··· Available records ···

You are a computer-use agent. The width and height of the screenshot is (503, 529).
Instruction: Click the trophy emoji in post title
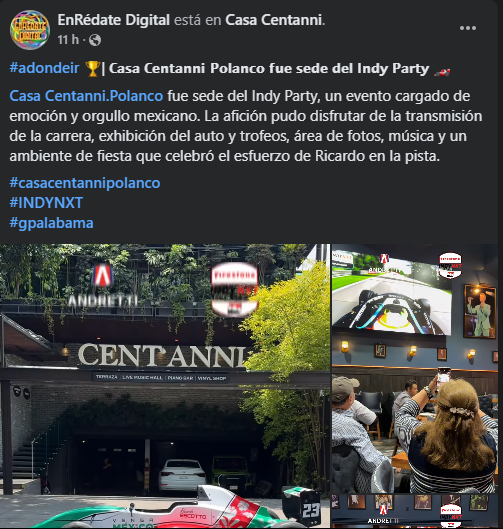click(92, 68)
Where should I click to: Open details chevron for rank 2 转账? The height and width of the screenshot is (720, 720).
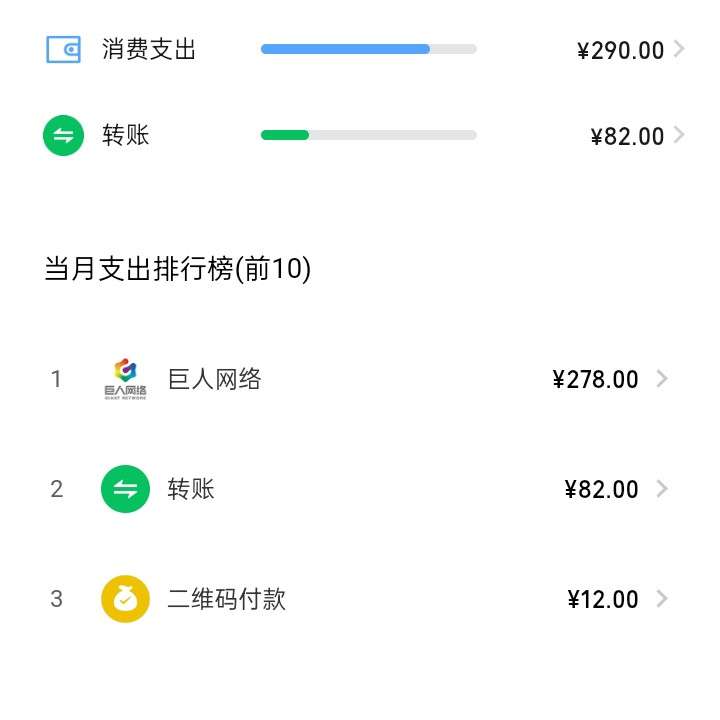pos(661,489)
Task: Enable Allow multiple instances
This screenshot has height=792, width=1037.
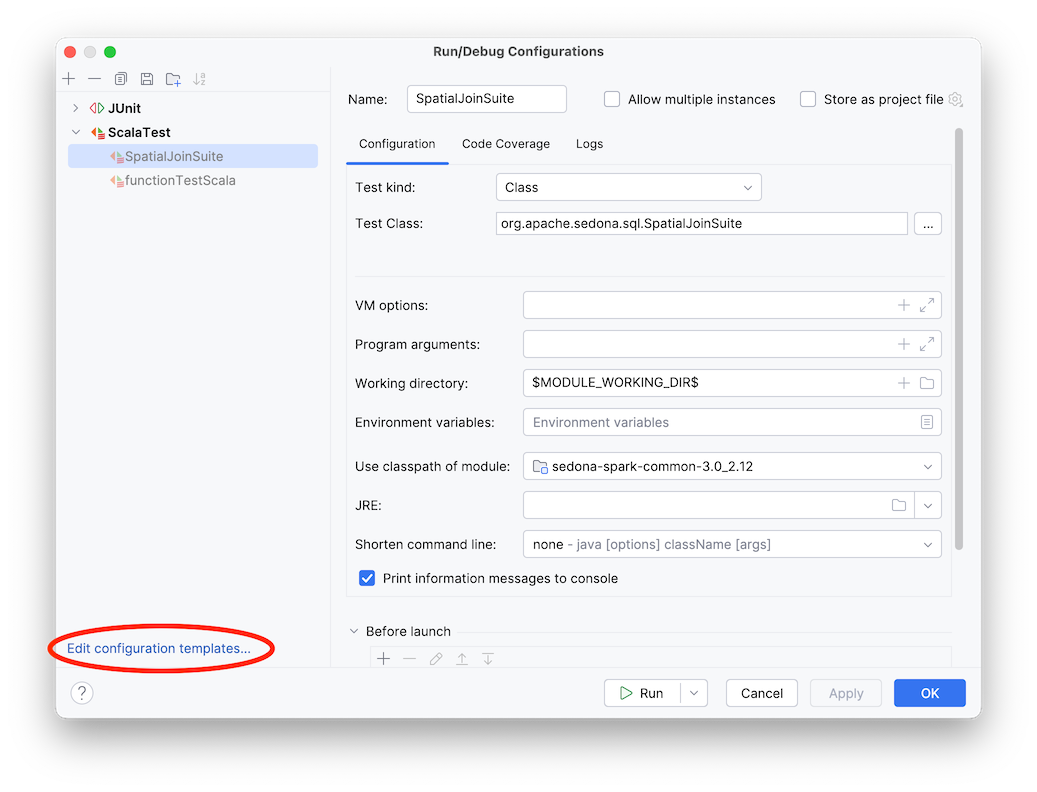Action: coord(611,99)
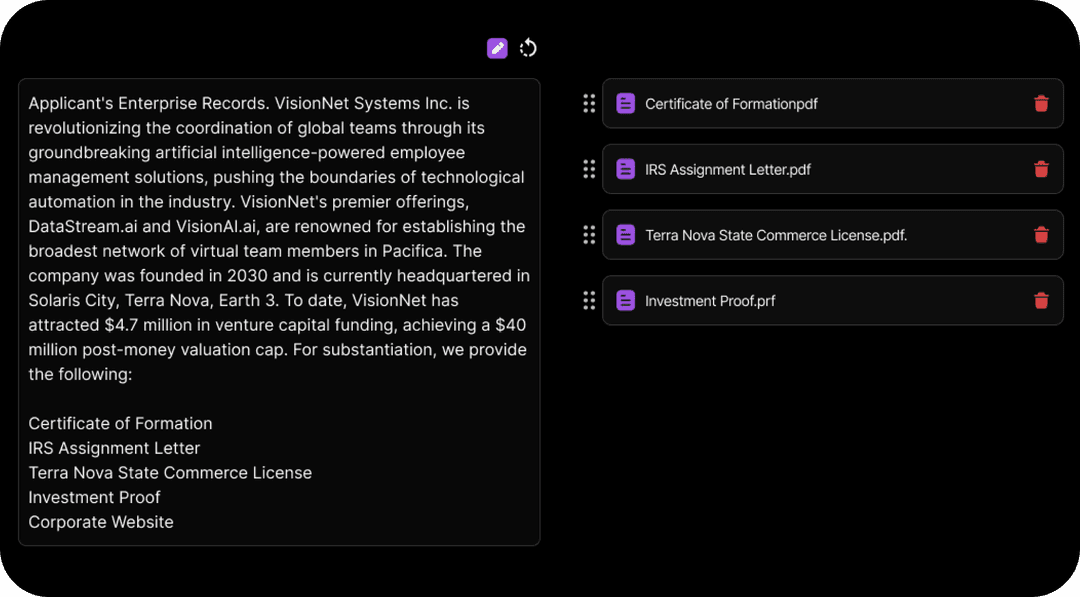Grab the drag handle for Certificate of Formationpdf

589,103
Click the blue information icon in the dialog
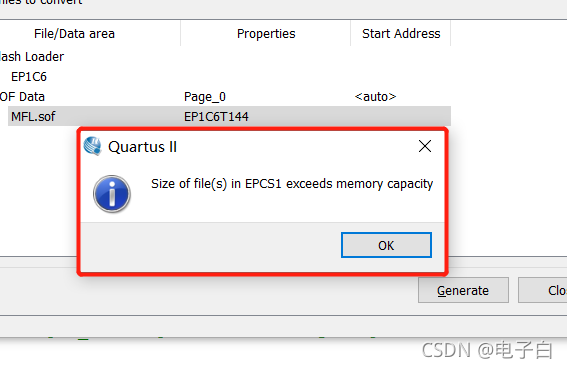567x368 pixels. click(112, 194)
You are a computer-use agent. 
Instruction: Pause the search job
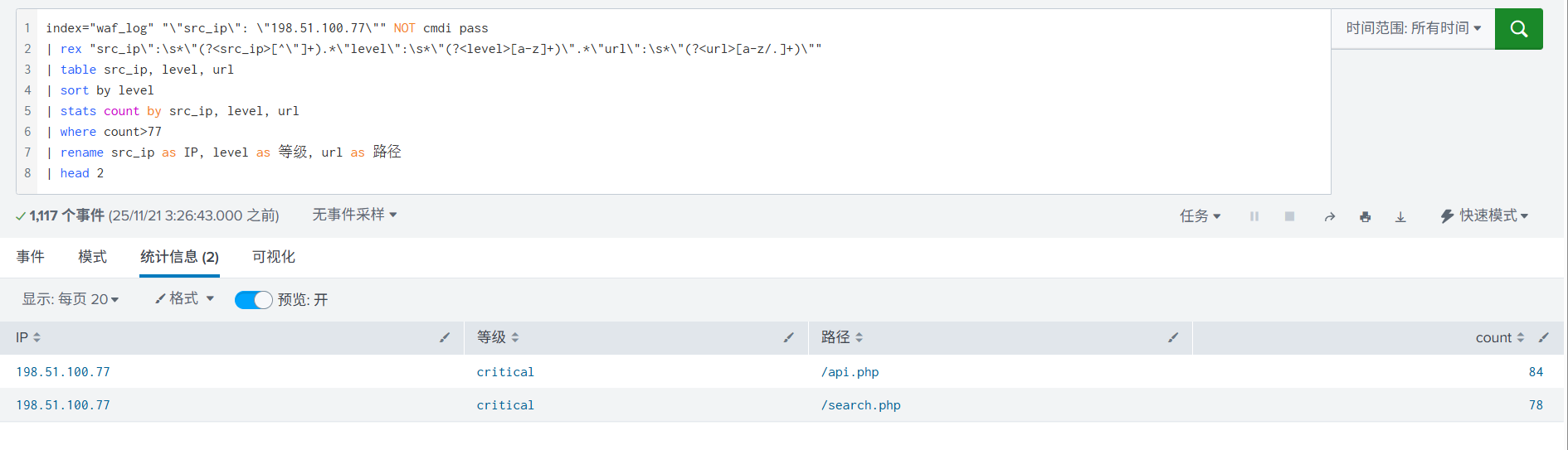click(1254, 216)
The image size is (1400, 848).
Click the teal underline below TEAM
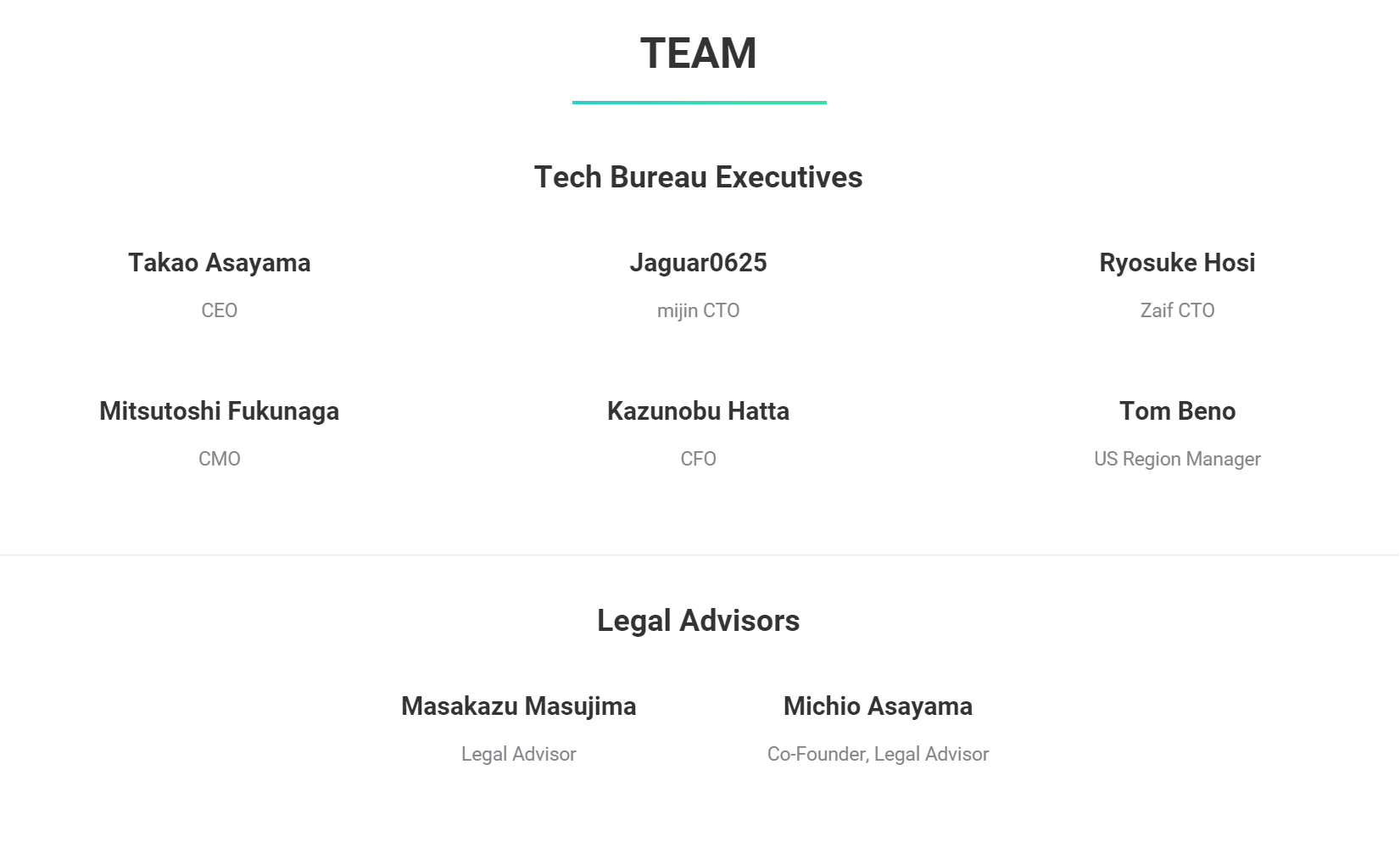699,103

···

§ Exercise directions
Excluding images, output exactly the lines from the one that holds "Where should I" through the final line of the material, both ends included.

§ Exercise solution
Where should I click to: Open details chevron for rank 2 转账? The height and width of the screenshot is (720, 720).
pos(661,489)
Task: Enable Allow multiple instances
This screenshot has height=792, width=1037.
Action: coord(611,99)
Grab the drag handle for Certificate of Formationpdf

589,103
Click the blue information icon in the dialog
567x368 pixels. click(112, 194)
You are a computer-use agent. 
Instruction: Pause the search job
click(1254, 216)
The image size is (1400, 848).
Click the teal underline below TEAM
699,103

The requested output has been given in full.